At the end of 2018, Chile had 2.3GW of solar and 1.5GW of wind online. This represented 16% of total installed capacity and renewables (excluding large hydro) accounted for 15% of all power generated. Wind generation in Chile surged from 1.4TWh in 2014 to 3.6TWh in 2018, while solar output spiked from 0.5TWh to 5.1TWh. Together, wind and solar represented 11% of total 2018 power generation, up from virtually nothing five years ago.

3. Brazil 

Brazil continues to be one of the main emerging markets for renewable energy deployment and the largest power market in Latin America, with a total installed capacity of 162GW in 2018. Its matrix remains highly reliant on hydropower, which accounted for roughly 65% of the country’s generation in 2018. However, penetration of non-hydro renewables generation has been growing year-on-year and reached a peak of 18% in 2018.

The country has a comprehensive and inviting clean energy policy framework and has pioneered competitive auctions to contract clean energy, which led to over 28GW of renewable energy contracted 2009-2018.

With the worst of its economic crisis now behind it and plans to hold two auctions per year 2019-21, clean energy appears poised for renewed growth. Brazil attracted almost $56 billion in new asset finance for clean energy plants 2009-18, by far the largest amount in Latin America over the period.

4. China

A decade of nearly uninterrupted growth in clean energy in China came to an abrupt end in 2018. Changes to critical policies resulted in new investment sinking to $86 billion in 2018 from $122 billion the year prior, and new-build for clean energy dropping to 71GW from 76GW. Generous feed-in tariffs that were the norm for much of the past decade are coming to an end.
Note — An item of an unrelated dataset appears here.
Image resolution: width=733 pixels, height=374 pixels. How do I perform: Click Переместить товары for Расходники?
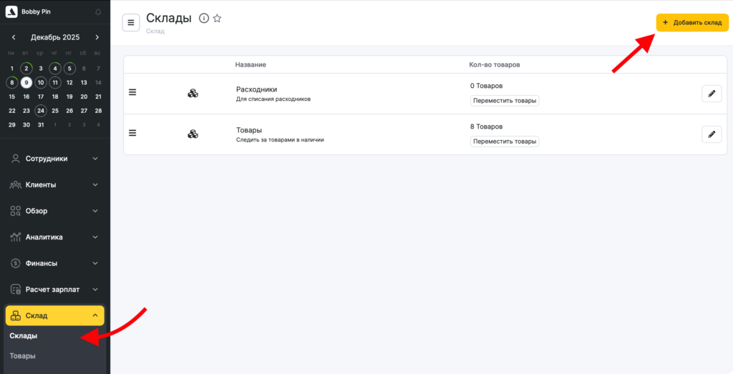point(504,101)
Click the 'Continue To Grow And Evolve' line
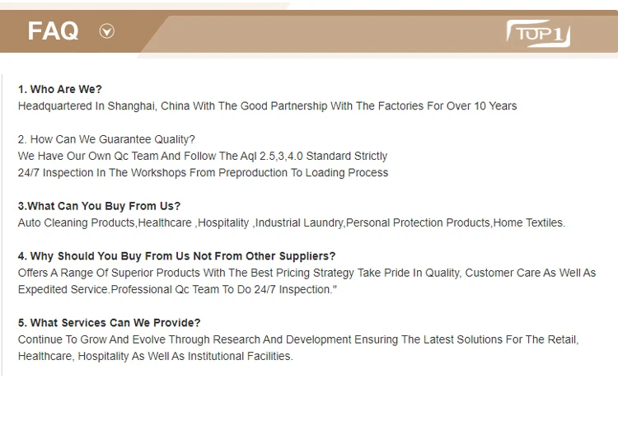Screen dimensions: 618x421 (298, 339)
Despite this, China still represents a land of enormous potential for renewables, scoring highest among all Climatescope countries for Opportunities.
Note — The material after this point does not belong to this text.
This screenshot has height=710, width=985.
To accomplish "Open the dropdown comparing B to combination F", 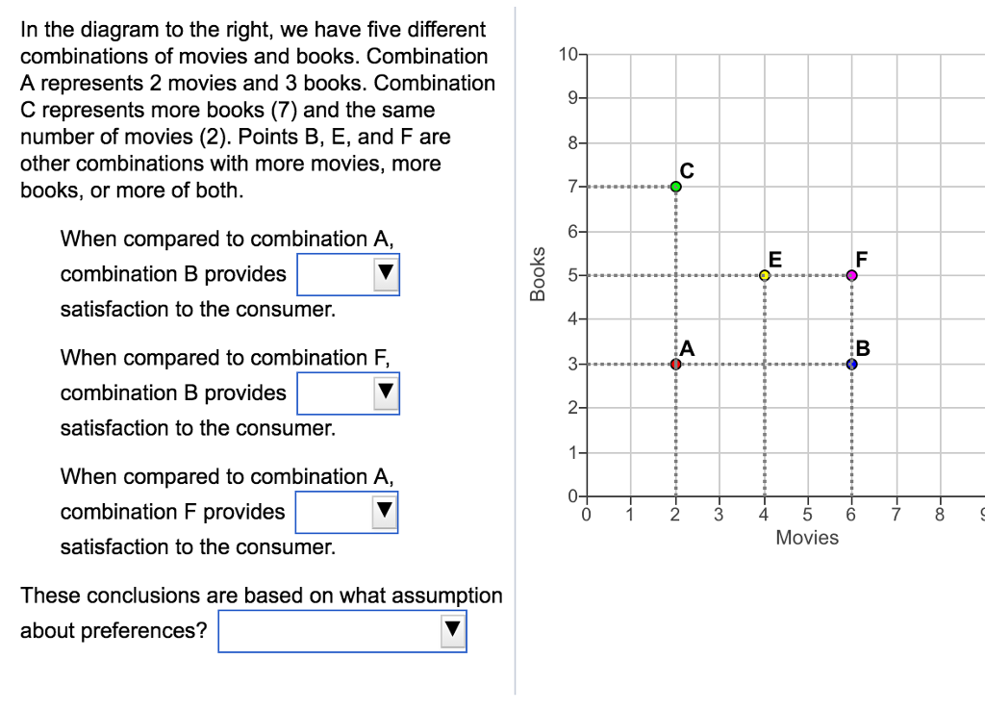I will pyautogui.click(x=348, y=393).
Although coal still dominates China’s power system, accounting for 54% of capacity and 65% of generation in 2018, both figues are down nearly 10 percentage points from 2012, demonstrating the speed of change. Wind and solar together now account for 20% of capacity and almost 8% of generation in China, up from just 3% and 13%, respectively, in 2014. Generation from renewables continues to grow, not only due to growth in capacity, but also because of reduced curtailment. China’s grid companies have deployed multiple approaches to incorporate more renewables, including generation rights trading, expanded inter-regional power transfer, thermal generator flexibility retrofits and spinning reserves reduction. The result is historically low national average curtailment rates of 7.2% for wind and 3.0% for solar in 2018.

5. Kenya

A boom in clean energy investment in 2018 along with Kenya’s extensive renewable energy value chain pushed the country to 5th position in the survey. Kenya is gradually boosting the contribution non-large hydro renewables make to its grid by adding more solar, wind and geothermal capacity. In 2018, non-hydro renewables accounted for 38% of the country’s capacity and 49% of generation. This is set to continue growing as clean energy investment reached a new record in 2018 with $1.4 billion attracted for geothermal, wind and solar plants.

The country is in the process of shifting from feed-in tariffs to reverse auctions as its primary means for spurring new-build. In August 2018, the parliament approved draft legislation to make this change but final action is still required. Under the last set of feed-in tariffs offered, the government received applications from over 4GW of clean energy projects. While this signalled the strength of the local development pipeline, it was also far more than the Kenyan grid was ready to absorb at the time.